Mourning Becomes Electra

Mourning Becomes Electra Study Guide

Eugene O’Neill’s famed Mourning Becomes Electra is a complex and tragic play in three parts. Set in New England at the close of the Civil War, it was first published and staged in 1931. The play is based off Aeschylus’s Greek tragedy The Oresteia and its three sections “Homecoming,” “The Hunted,” and “The Haunting” mirror Aeschylus’s Agamemnon, The Libation Bearers, and The Eumenides. The townspeople in O’Neill’s work take the role of the Greek chorus.
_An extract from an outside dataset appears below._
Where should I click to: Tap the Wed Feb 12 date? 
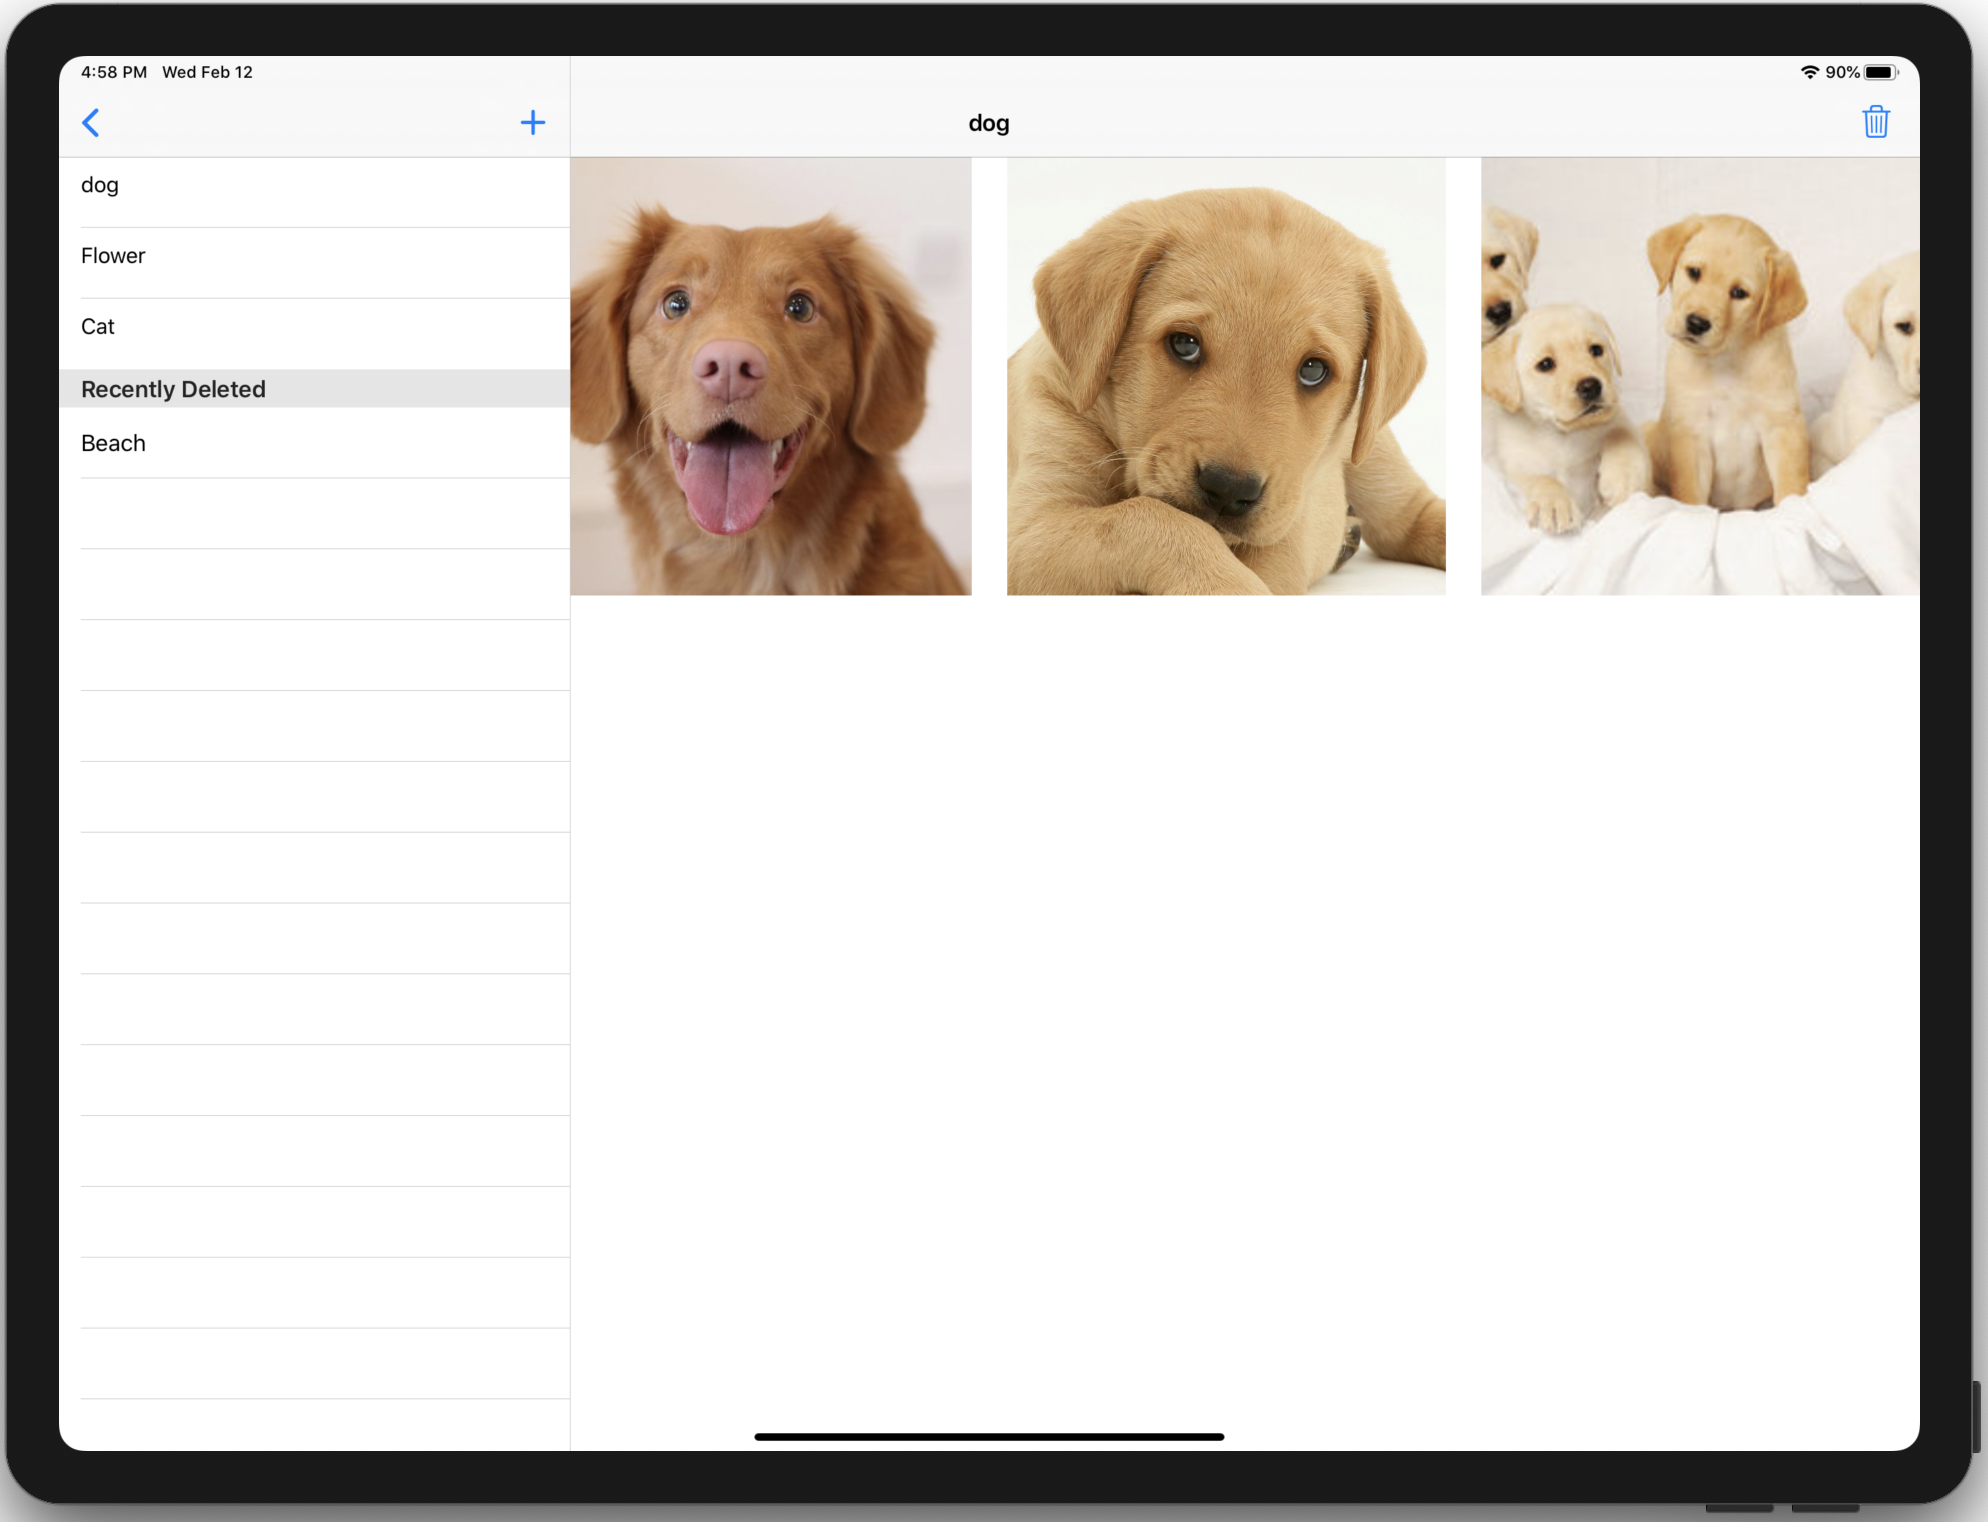pos(207,72)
Regarding the title, O’Neill explained, “By the title Mourning Becomes Electra I sought to convey that mourning befits Electra; it becomes Electra to mourn; it is her fate; black is becoming to her and it is the color that becomes her destiny.”
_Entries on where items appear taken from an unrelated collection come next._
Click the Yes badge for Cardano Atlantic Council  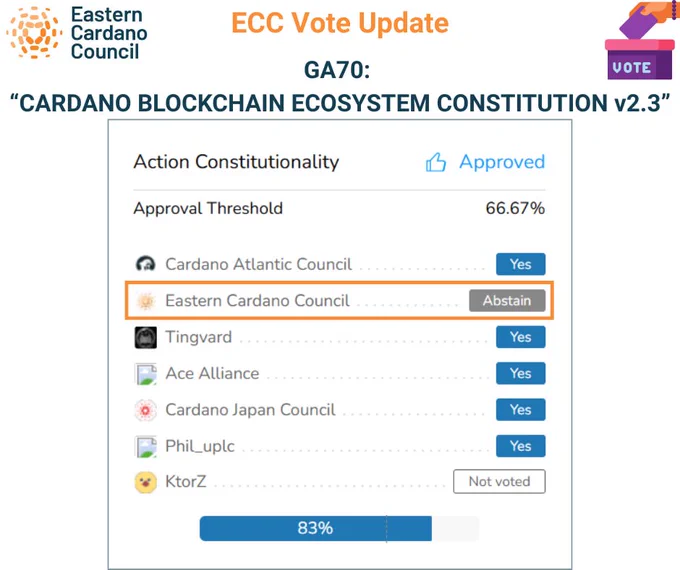click(x=520, y=264)
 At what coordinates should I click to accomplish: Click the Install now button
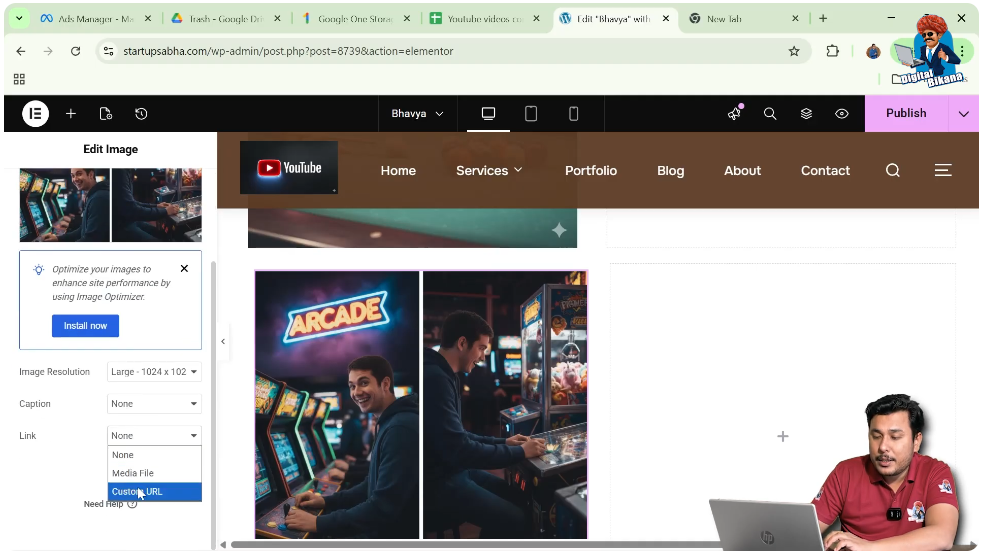pyautogui.click(x=85, y=326)
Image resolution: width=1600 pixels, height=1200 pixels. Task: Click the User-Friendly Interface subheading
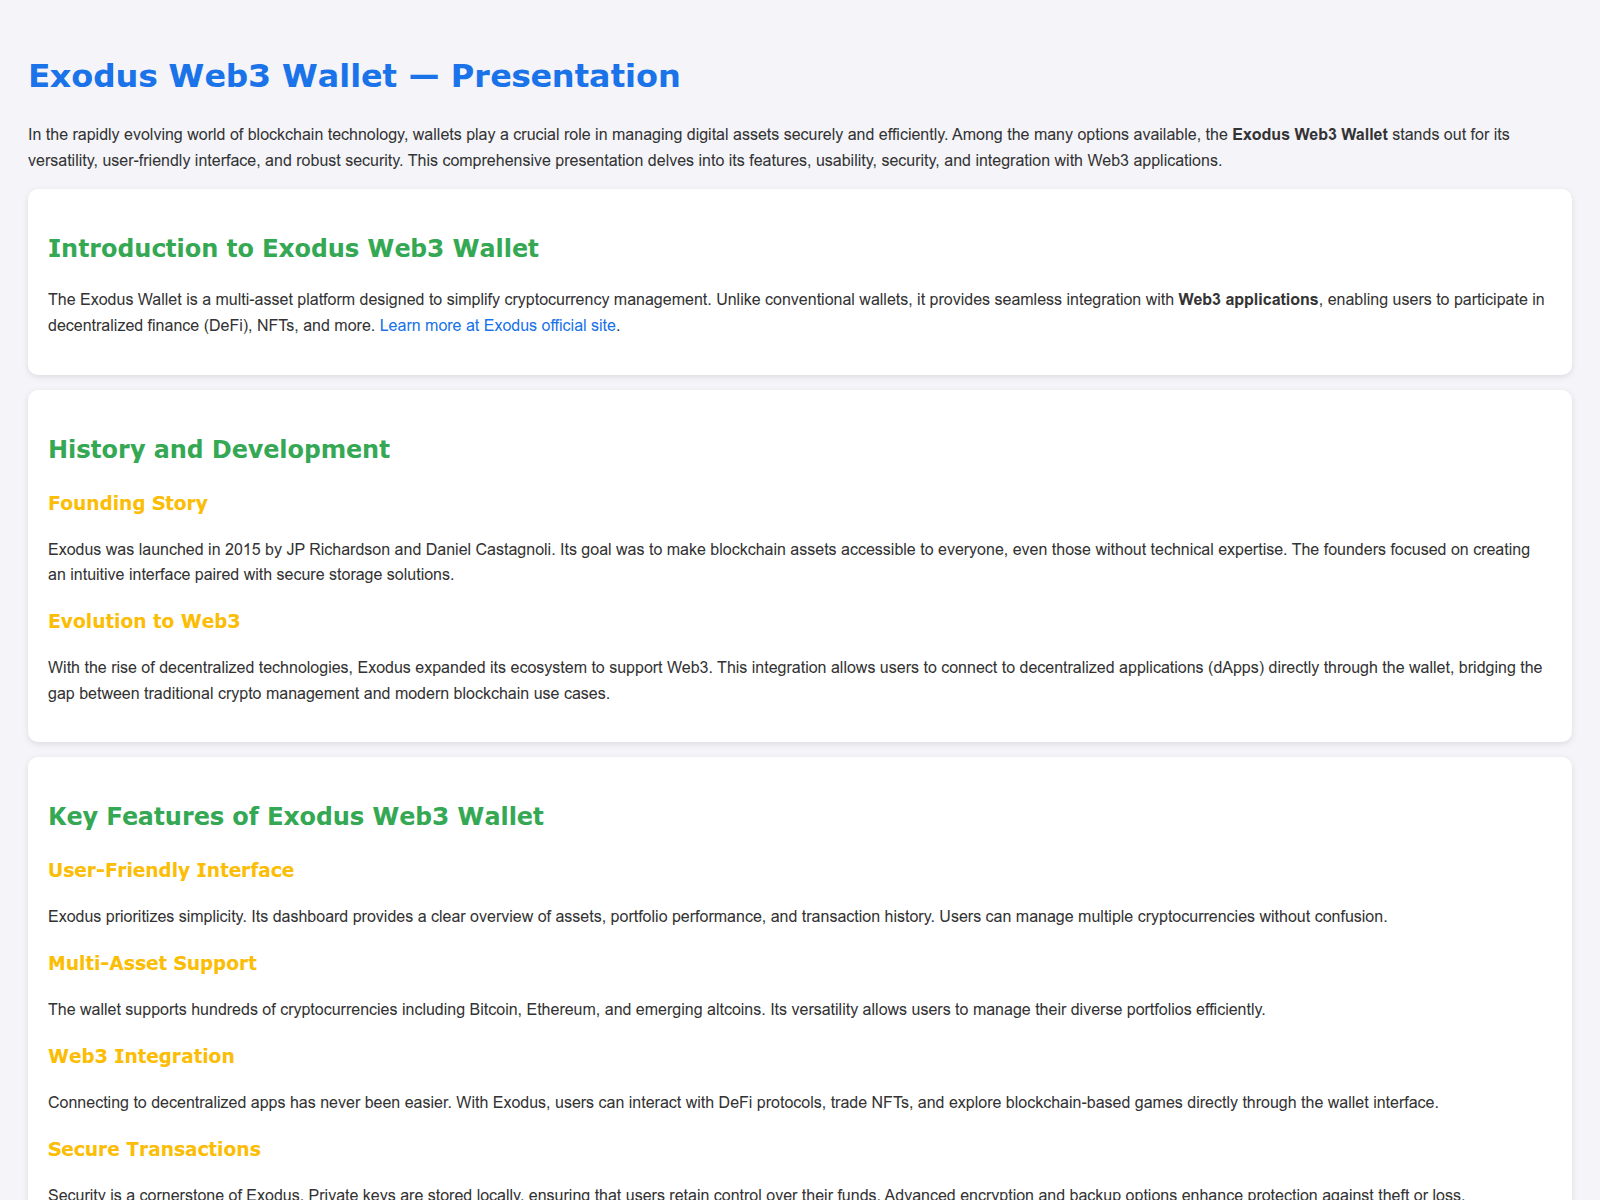(170, 870)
As early as 1926, O’Neill wondered in his journal if it were possible to “get [a] modern psychological approximation of Greek sense of fate into such a play, which an intelligent audience of today, possessed by no belief in gods or supernatural retribution, could accept and be moved by.” In October 1928 he wrote in his work diary that he had an idea for a “Greek tragedy plot notion.” The next month he said the same thing but for “modern surroundings.” He was familiar with the Greeks, with Nietzsche, and psychoanalysis—all things he would incorporate into this new work. O’Neill called Mourning “the most ambitious thing I’ve tackled.”
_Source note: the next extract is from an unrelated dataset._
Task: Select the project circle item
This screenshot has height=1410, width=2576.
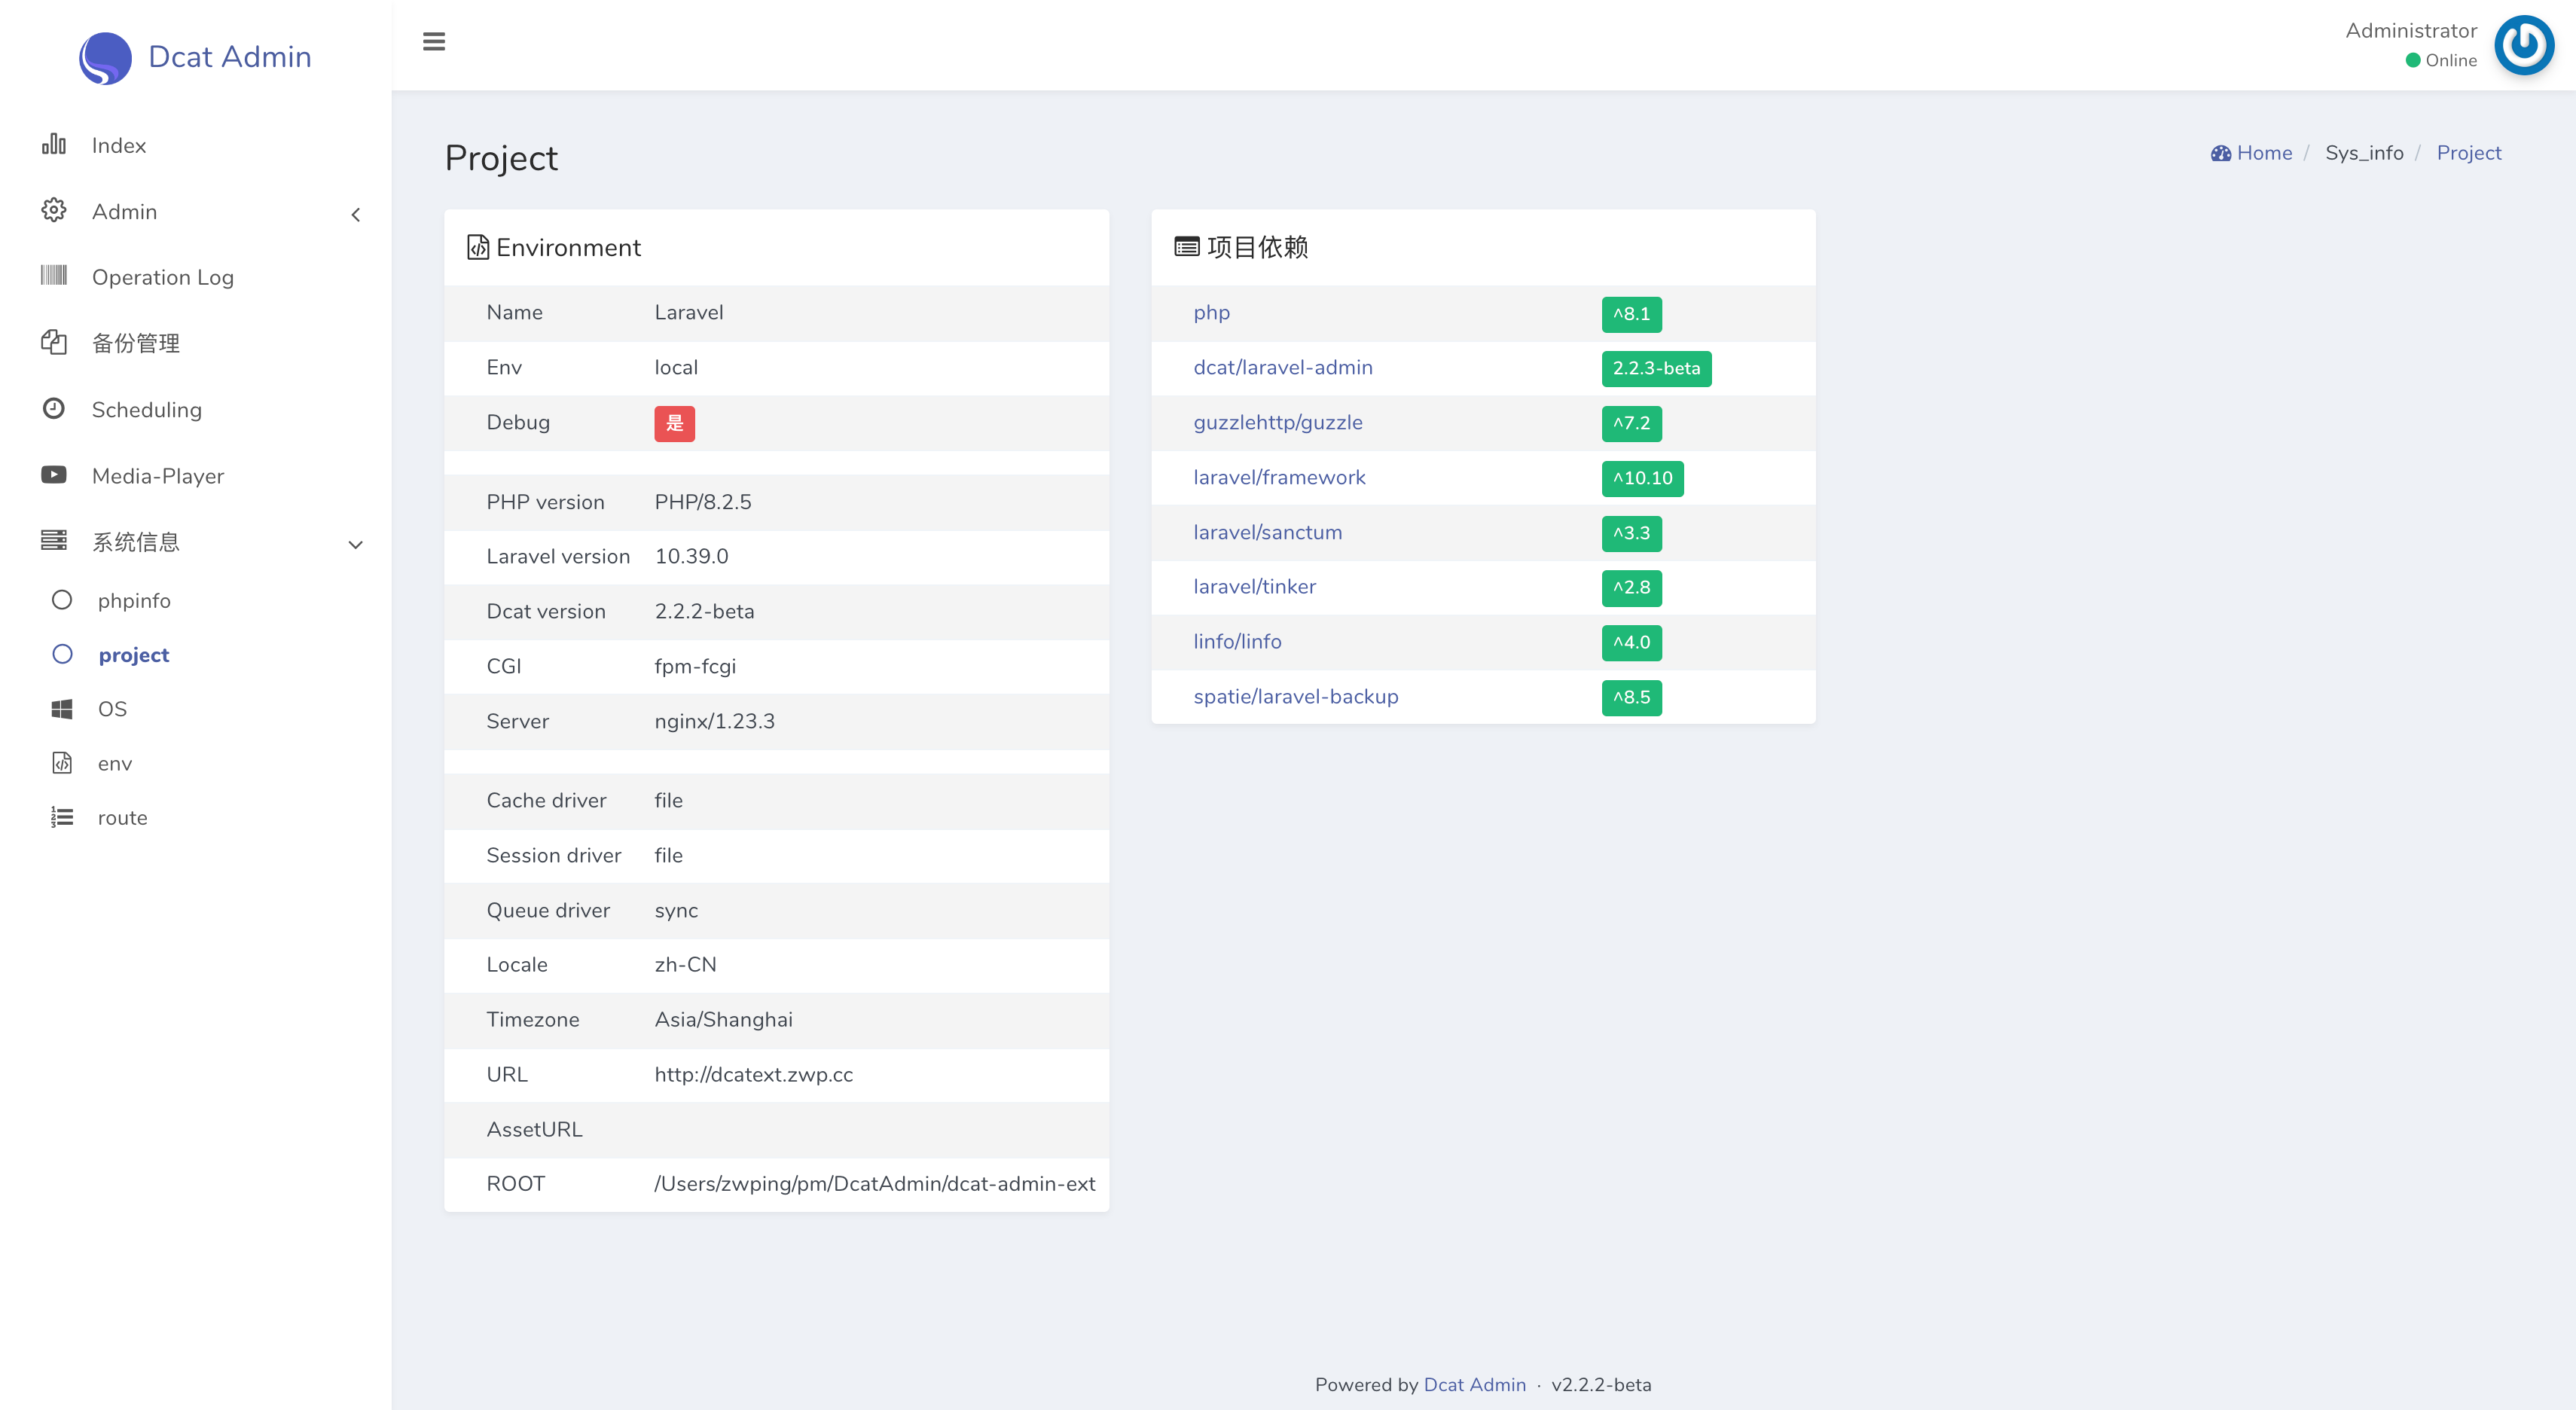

Once he began writing, it took 533 days to complete; this is notable given the fact that Desire Under the Elms only took 62 days and Strange Interlude took 231. During the process of writing O’Neill also explored the idea of a play on Aeschylus’s life but eventually abandoned it. The six-hour play premiered at the Guild Theater on Broadway on October 29th, 1931 and ran for 150 performances. It was revived at the Alvin in May 1932 and the Circle in the Square in 1972.

Mourning Becomes Electra is considered an iconic work of American drama and was and is critically acclaimed. It was adapted into a 1947 film of the same name, which unfortunately did not see much box office success. It was also adapted into a TV miniseries that aired in 1978 on PBS.